*** GIVEN DATA Section Begins ***

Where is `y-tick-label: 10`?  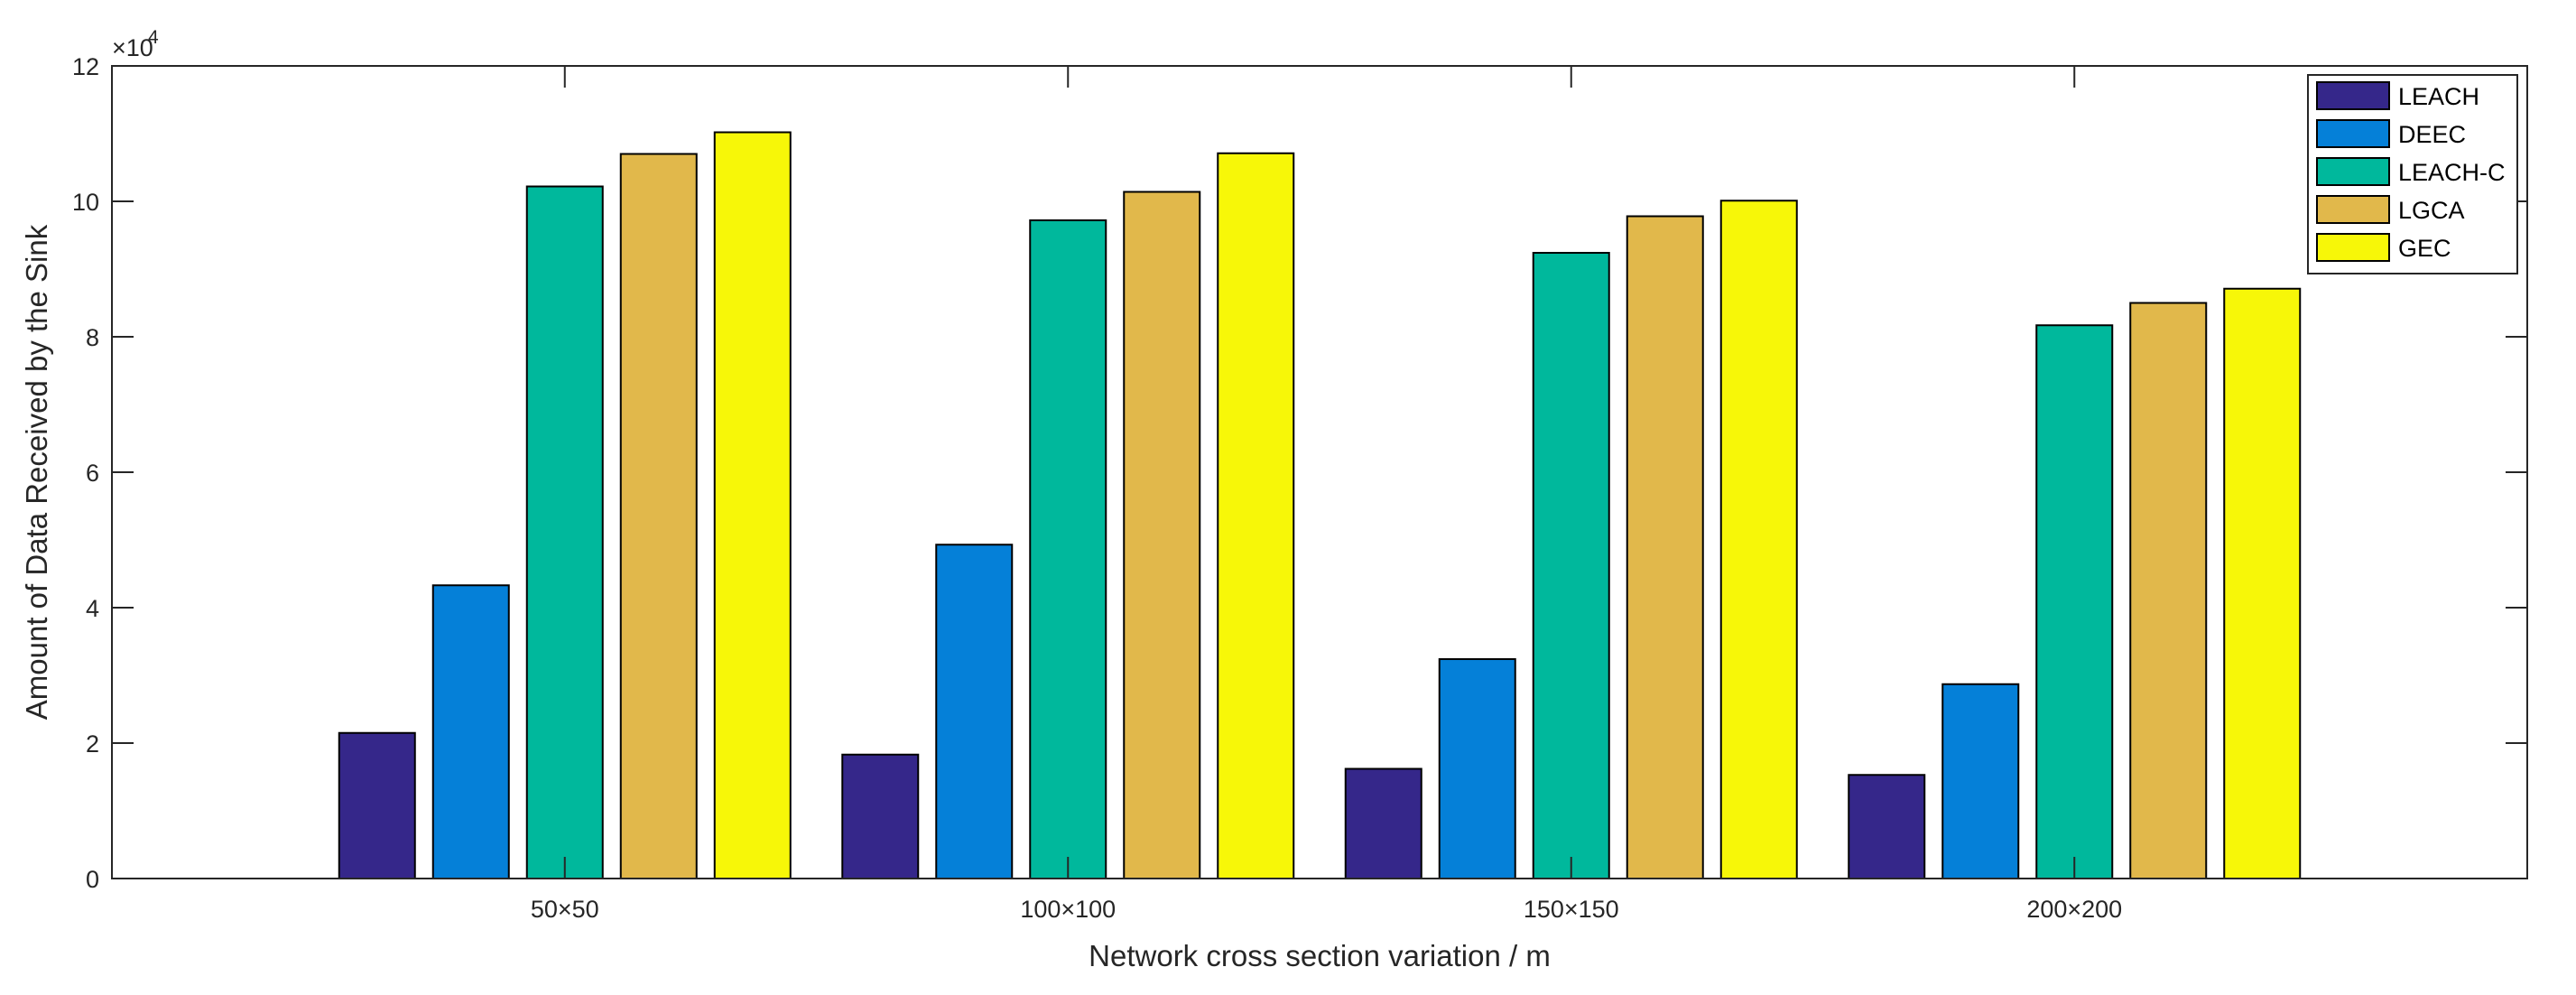
y-tick-label: 10 is located at coordinates (86, 202).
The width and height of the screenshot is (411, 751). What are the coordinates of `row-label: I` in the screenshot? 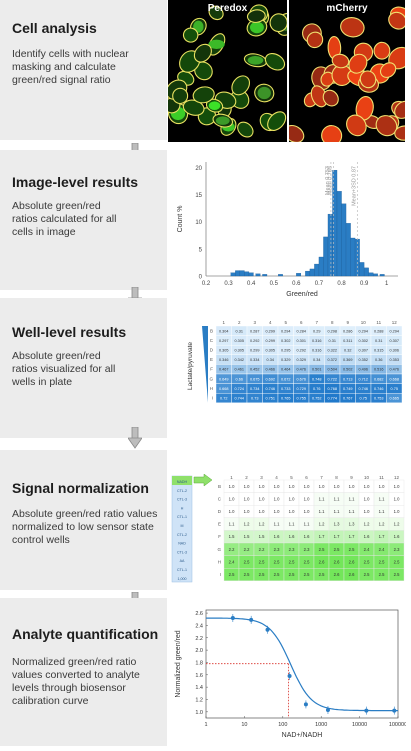 It's located at (212, 398).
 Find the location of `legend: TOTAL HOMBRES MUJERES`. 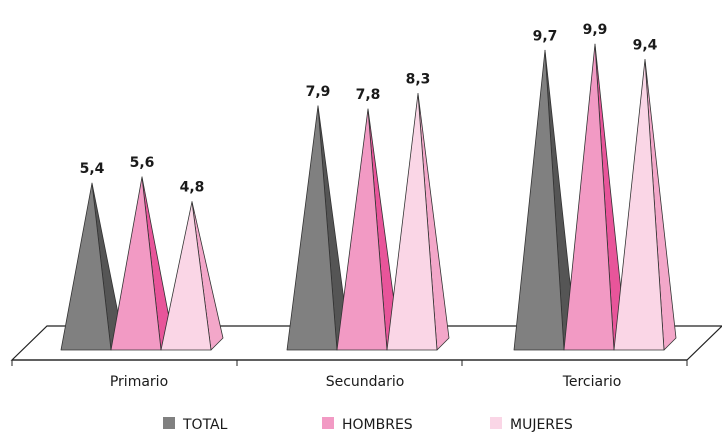

legend: TOTAL HOMBRES MUJERES is located at coordinates (368, 424).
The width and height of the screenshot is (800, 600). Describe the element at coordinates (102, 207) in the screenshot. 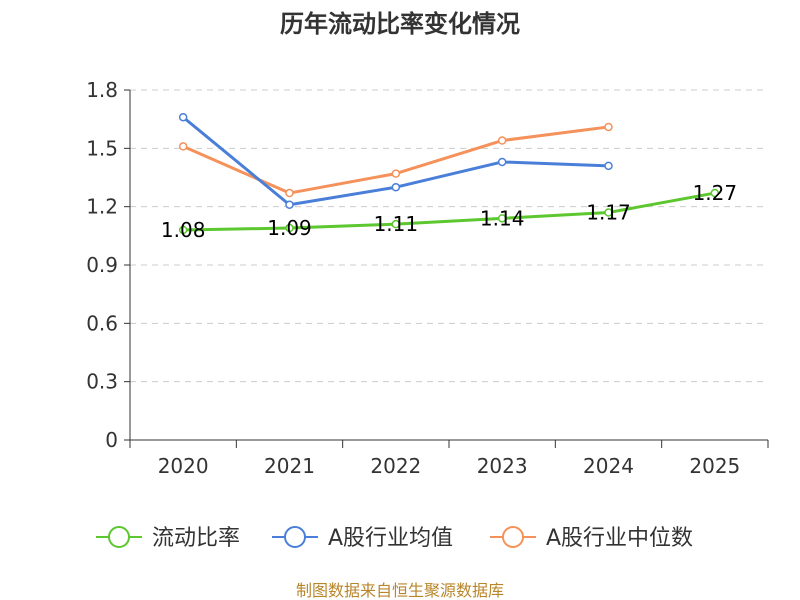

I see `y-tick-label: 1.2` at that location.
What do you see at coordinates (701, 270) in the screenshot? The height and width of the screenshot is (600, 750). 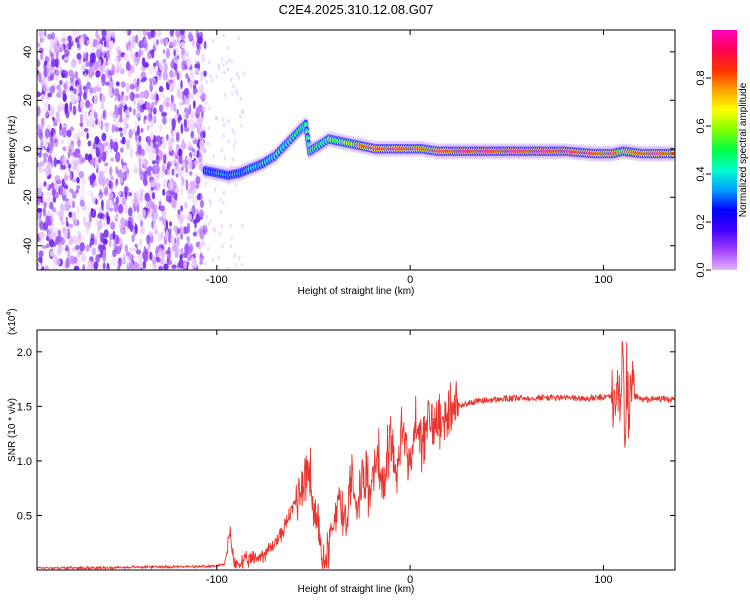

*** GIVEN DATA Section Ends ***

PROBLEM TO WORK ON: Copy the material word for word, starting with the line that contains "Find the location" and ending with the last line of the material, including both of those lines. Leave the pictures out of your copy.

RESULT BELOW:
 Find the location of `legend: TOTAL HOMBRES MUJERES`. 

legend: TOTAL HOMBRES MUJERES is located at coordinates (368, 424).
The width and height of the screenshot is (800, 600). Describe the element at coordinates (102, 207) in the screenshot. 

I see `y-tick-label: 1.2` at that location.
What do you see at coordinates (701, 270) in the screenshot? The height and width of the screenshot is (600, 750). 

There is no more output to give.